Lula ganha sua bandeira eleitoral
Por Notas & Informações / O ESTADÃO DE SP
É raro ver um projeto passar pela Câmara dos Deputados sem um único voto contrário. Logo, a aprovação, pela Câmara, da proposta que isenta a cobrança do Imposto de Renda de quem ganha até R$ 5 mil mensais e que estabelece um imposto mínimo de 10% sobre a alta renda é, sem dúvida, uma vitória e tanto do governo Lula da Silva.
Por seu caráter populista, o aval à isenção era bola cantada na Câmara, mas os 493 votos favoráveis ao texto impressionam. Nem mesmo o PL, partido do ex-presidente Jair Bolsonaro, ousou se posicionar contra a proposta, algo que evidenciou a falta de estratégia de uma oposição que, há menos de quatro meses, derrubou um decreto presidencial de Lula sem qualquer dificuldade, o que não ocorria desde 1992.
Decerto, a um ano da eleição, o receio de ser espancado pelas urnas pesou, mas esse aspecto, sozinho, não explica o que ocorreu nesta semana. Fato é que a maré virou para Lula da Silva, que saiu de uma crise que parecia insolúvel e interminável com uma bandeira política a ser explorada à exaustão na disputa pela reeleição no ano que vem.
Ao investir no discurso que opõe ricos e pobres, Sidônio Palmeira, dublê de marqueteiro e ministro da Secretaria de Comunicação Social, pavimentou o caminho para a aprovação do projeto. Mas, se a isenção era palatável aos deputados, a dúvida residia sobre a taxação da alta renda, à qual a oposição resistia. O risco de que a renúncia fiscal passasse sem que houvesse compensação de suas perdas não era trivial, o que seria um desastre para as contas públicas.

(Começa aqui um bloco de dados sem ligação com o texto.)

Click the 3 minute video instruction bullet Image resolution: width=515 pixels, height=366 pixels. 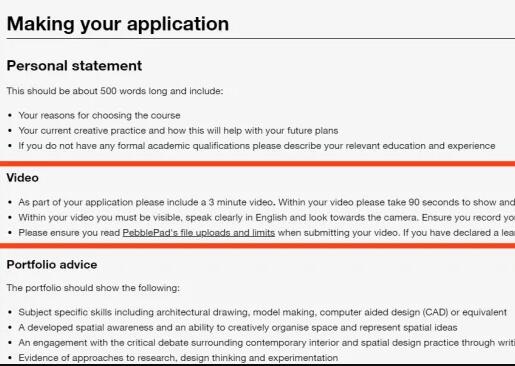(x=267, y=202)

Fato é que a estratégia funcionou, e o governo se beneficiou do erro crasso que a Câmara cometeu há duas semanas, ao aprovar a vergonhosa PEC da Bandidagem. Depois que o Senado decidiu arquivá-la após milhares de pessoas irem às ruas para protestar, os deputados precisavam de uma forma rápida e segura de limpar sua barra.
Nesse sentido, um projeto que beneficiará 16 milhões de contribuintes com isenção ou desconto de imposto caiu como uma luva – ninguém seria besta de se opor. Dito isso, Lula tem muito a agradecer ao ex-presidente da Câmara Arthur Lira (PP-AL). Relator do projeto e responsável por articular apoio à proposta, ele fez poucas alterações no texto, mantendo a essência do que a equipe econômica defendia, a despeito da posição de enfrentamento que seu partido tem assumido contra o governo.

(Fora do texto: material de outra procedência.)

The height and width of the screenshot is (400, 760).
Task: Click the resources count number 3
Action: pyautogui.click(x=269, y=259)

Profundo conhecedor do Regimento Interno, que utiliza como ninguém para tratorar adversários, e famoso por fazer acordos cujos termos pouco ou nada se sabe, Lira mostrou o quanto Lula, muito a contragosto, ainda depende de sua liderança. Ademais, expôs a fraqueza de Hugo Motta (Republicanos-PB), que continua a viver sob sua sombra, como mostram as imagens da Mesa Diretora ao longo da votação.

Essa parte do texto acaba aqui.